Disadvantages relative to methane are that it produces a lot more moisture on combustion, although the impact on the fired goods or the structure and linings of the kilns has not been fully assessed. It also burns with a hotter flame than methane, creating harmful nitrous oxide (NOx) emissions. And hydrogen can also make the steel pipes that carry it brittle.
Japanese car manufacturer Toyota has however developed the world’s first, general purpose hydrogen burner for industrial use that slows down combustion and reduces the level of NOx emissions. This might have broader applications, he said.
The risk is that in pursuing these different routes to net-zero carbon, Europe simply offshores its industry to jurisdictions that are not pursuing net-zero carbon goals.
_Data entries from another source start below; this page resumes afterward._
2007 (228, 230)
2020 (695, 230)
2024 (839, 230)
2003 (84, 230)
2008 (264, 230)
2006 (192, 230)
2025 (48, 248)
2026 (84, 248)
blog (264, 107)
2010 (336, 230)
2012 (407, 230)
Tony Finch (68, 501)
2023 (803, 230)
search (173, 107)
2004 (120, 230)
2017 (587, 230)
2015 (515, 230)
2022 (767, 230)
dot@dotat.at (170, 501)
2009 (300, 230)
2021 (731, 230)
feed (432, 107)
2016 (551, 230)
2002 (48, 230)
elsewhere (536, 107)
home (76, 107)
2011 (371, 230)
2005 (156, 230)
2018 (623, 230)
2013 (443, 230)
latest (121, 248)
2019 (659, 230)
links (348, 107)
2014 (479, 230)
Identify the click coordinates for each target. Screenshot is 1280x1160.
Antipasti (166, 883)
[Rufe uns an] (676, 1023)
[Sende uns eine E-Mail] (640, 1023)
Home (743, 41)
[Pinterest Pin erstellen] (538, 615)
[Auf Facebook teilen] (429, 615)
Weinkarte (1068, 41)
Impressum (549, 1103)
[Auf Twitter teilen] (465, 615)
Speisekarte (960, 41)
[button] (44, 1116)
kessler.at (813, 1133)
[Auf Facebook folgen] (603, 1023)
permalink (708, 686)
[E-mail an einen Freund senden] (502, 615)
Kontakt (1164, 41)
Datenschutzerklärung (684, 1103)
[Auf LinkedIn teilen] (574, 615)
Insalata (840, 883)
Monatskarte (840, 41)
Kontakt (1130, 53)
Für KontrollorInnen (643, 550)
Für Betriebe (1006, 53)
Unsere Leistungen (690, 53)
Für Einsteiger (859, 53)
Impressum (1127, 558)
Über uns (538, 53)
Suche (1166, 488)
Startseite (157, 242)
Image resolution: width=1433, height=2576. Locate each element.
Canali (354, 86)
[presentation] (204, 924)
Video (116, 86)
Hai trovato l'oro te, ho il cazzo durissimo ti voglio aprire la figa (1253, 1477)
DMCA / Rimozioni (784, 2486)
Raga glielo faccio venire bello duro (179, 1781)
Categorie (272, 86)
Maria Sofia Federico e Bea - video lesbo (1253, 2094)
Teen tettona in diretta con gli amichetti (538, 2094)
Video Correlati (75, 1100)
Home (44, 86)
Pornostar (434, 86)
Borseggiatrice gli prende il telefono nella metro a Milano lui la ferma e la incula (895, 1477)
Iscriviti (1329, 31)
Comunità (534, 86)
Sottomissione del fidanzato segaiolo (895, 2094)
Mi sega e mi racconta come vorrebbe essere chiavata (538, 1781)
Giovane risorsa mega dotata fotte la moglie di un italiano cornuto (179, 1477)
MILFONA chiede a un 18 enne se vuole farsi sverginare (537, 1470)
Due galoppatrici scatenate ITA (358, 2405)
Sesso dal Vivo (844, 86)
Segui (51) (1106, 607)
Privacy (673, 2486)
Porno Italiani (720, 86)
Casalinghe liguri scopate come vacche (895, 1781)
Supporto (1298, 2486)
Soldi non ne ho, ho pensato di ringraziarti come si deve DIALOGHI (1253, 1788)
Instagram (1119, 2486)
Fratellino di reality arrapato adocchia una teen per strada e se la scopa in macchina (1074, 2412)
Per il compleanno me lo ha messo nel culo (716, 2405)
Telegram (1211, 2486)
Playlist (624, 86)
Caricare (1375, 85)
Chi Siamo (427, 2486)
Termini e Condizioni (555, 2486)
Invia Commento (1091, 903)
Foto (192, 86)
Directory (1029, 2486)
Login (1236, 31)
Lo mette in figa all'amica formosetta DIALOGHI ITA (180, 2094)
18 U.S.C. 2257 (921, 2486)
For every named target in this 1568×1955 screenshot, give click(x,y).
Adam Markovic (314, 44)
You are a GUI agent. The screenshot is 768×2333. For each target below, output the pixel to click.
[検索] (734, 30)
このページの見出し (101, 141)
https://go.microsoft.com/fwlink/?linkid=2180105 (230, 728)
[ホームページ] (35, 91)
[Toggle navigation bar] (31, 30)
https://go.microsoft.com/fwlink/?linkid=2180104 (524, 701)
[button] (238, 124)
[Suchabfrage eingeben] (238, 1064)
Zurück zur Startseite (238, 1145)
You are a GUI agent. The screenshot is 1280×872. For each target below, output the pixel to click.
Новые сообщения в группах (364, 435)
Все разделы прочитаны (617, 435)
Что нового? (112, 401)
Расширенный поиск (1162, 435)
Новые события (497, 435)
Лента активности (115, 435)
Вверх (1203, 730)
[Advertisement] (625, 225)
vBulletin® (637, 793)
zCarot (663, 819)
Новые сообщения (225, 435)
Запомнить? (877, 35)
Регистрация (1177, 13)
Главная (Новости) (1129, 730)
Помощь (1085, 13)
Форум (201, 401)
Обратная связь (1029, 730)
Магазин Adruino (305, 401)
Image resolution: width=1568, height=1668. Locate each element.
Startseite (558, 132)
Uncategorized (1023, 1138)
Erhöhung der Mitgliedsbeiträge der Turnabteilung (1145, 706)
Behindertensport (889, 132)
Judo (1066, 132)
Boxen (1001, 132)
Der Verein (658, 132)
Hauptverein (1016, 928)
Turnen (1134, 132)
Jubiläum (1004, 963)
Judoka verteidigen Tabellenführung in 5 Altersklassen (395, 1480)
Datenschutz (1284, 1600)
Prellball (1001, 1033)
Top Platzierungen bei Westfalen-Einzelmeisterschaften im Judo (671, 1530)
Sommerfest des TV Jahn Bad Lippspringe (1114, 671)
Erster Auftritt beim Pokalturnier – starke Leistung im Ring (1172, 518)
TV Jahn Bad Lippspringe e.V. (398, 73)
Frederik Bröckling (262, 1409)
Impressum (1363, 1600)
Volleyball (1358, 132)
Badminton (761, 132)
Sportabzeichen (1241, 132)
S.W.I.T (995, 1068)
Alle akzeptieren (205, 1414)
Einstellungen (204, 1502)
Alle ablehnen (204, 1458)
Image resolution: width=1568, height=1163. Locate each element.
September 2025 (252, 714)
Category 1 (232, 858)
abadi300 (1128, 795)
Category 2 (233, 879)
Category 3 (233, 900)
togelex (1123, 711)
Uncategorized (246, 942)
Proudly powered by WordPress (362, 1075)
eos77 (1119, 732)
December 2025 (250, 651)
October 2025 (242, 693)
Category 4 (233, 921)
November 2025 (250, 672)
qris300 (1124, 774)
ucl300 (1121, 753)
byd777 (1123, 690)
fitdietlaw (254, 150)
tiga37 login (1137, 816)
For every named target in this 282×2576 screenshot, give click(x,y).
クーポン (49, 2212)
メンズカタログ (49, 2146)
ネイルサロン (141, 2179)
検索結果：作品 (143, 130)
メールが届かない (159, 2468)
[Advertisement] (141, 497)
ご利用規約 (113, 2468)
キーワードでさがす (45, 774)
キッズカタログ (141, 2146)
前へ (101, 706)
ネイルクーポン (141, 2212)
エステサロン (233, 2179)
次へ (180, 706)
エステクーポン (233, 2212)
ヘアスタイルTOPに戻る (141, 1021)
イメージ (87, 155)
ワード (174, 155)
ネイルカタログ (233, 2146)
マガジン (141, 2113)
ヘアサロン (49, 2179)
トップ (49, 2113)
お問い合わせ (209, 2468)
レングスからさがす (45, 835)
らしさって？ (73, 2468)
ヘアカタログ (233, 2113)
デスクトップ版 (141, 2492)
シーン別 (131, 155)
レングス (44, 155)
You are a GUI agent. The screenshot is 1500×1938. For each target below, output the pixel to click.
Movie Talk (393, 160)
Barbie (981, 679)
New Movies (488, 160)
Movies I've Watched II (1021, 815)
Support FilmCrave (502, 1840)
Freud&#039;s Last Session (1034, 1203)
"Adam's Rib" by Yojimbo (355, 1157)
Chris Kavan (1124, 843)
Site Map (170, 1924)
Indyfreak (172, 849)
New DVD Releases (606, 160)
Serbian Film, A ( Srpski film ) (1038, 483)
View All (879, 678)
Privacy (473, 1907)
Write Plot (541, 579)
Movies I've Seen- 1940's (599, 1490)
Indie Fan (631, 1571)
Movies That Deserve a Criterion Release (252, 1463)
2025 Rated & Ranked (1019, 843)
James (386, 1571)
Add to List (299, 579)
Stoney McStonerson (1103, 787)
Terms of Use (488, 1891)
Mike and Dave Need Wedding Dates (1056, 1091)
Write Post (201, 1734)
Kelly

Bricks and clay rooftiles are coming now from China and the Indian subcontinent, partly owing to the higher costs of production in the UK, and carbon prices.
A carbon tax on imports at the EU border may sound attractive but there are hidden drawbacks such as complexity, the spokesman warned. Wall and floor tiles resist a one-size-fits-all approach, for example, as different formulations are fired at different temperatures and durations depending on whether they are for indoor or outside use. This gives very different carbon intensities.